Set task: Rewrite every line of the entries below, requests included, with each coordinate in the answers scaled by 0.5 and rounded to the nearest whole number, halves rounding up. Leave the pictures out of your answer.

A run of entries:
····················

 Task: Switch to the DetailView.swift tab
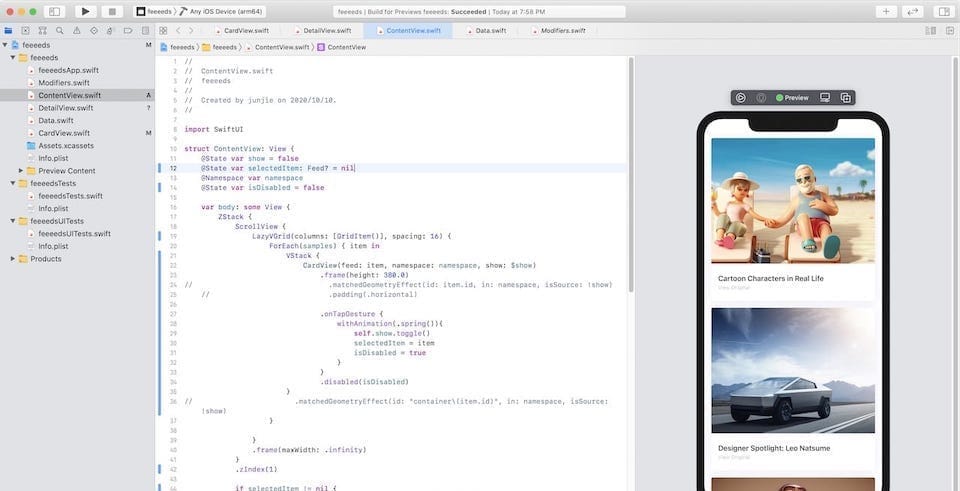(327, 31)
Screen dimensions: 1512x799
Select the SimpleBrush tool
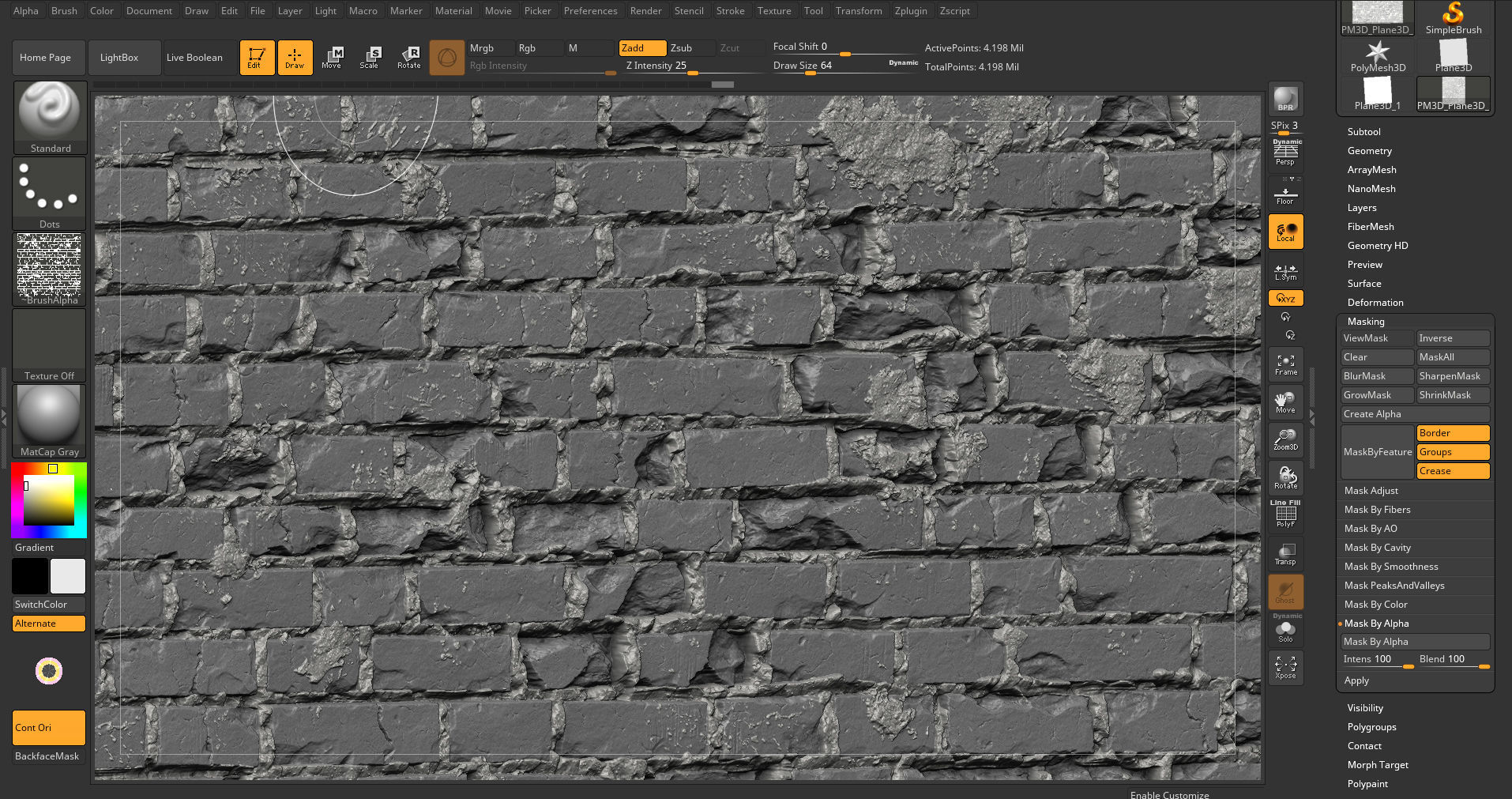pos(1452,16)
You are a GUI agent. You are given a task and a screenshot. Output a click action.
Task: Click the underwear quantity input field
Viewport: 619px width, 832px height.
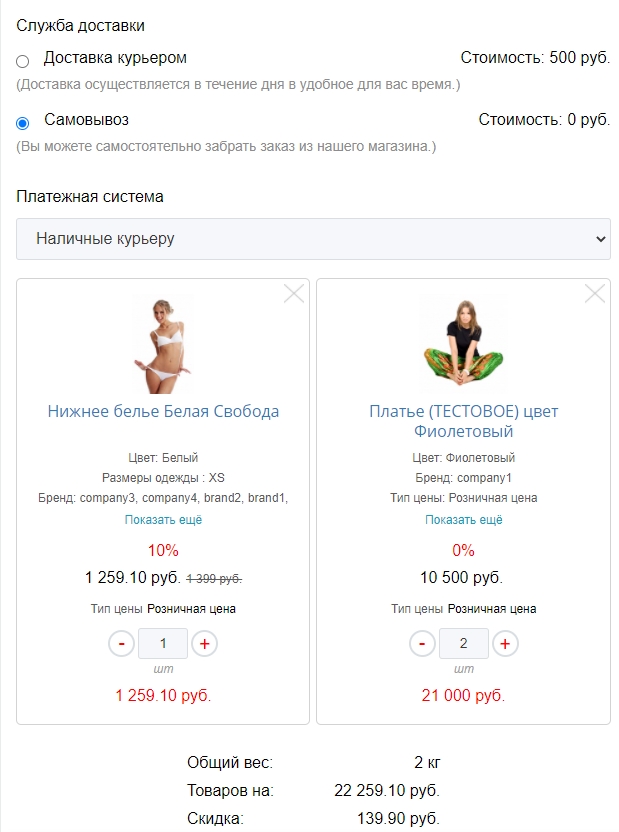coord(162,643)
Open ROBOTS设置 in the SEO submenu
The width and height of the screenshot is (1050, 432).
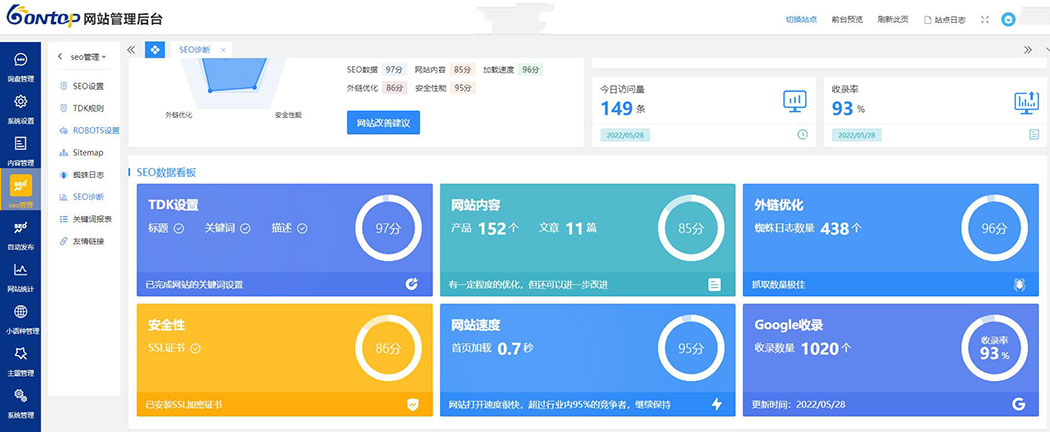click(x=95, y=130)
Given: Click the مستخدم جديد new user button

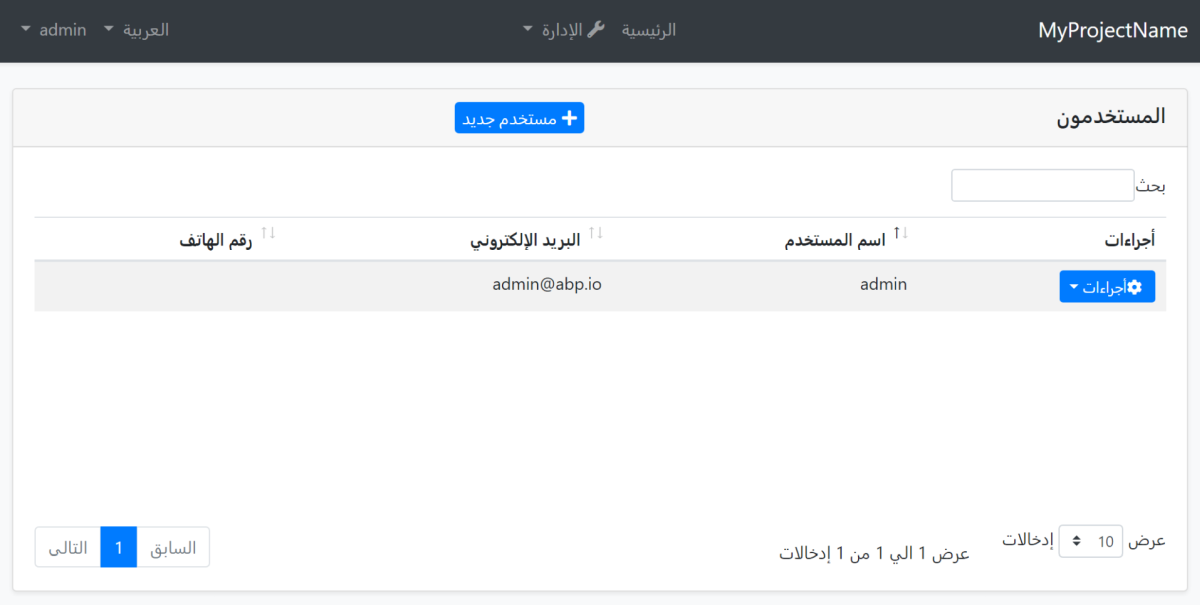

····················

Answer to the task:
 Task: Switch to the DetailView.swift tab
(164, 16)
Screen dimensions: 1512x799
Select the SimpleBrush tool
pos(726,8)
You are a GUI agent. You are given a task and a screenshot. Output a click action.
Task: Click the underwear quantity input field
Viewport: 619px width, 832px height.
coord(81,322)
Open ROBOTS设置 in the SEO submenu
The width and height of the screenshot is (1050, 432).
click(x=48, y=65)
Given: Click the مستخدم جديد new user button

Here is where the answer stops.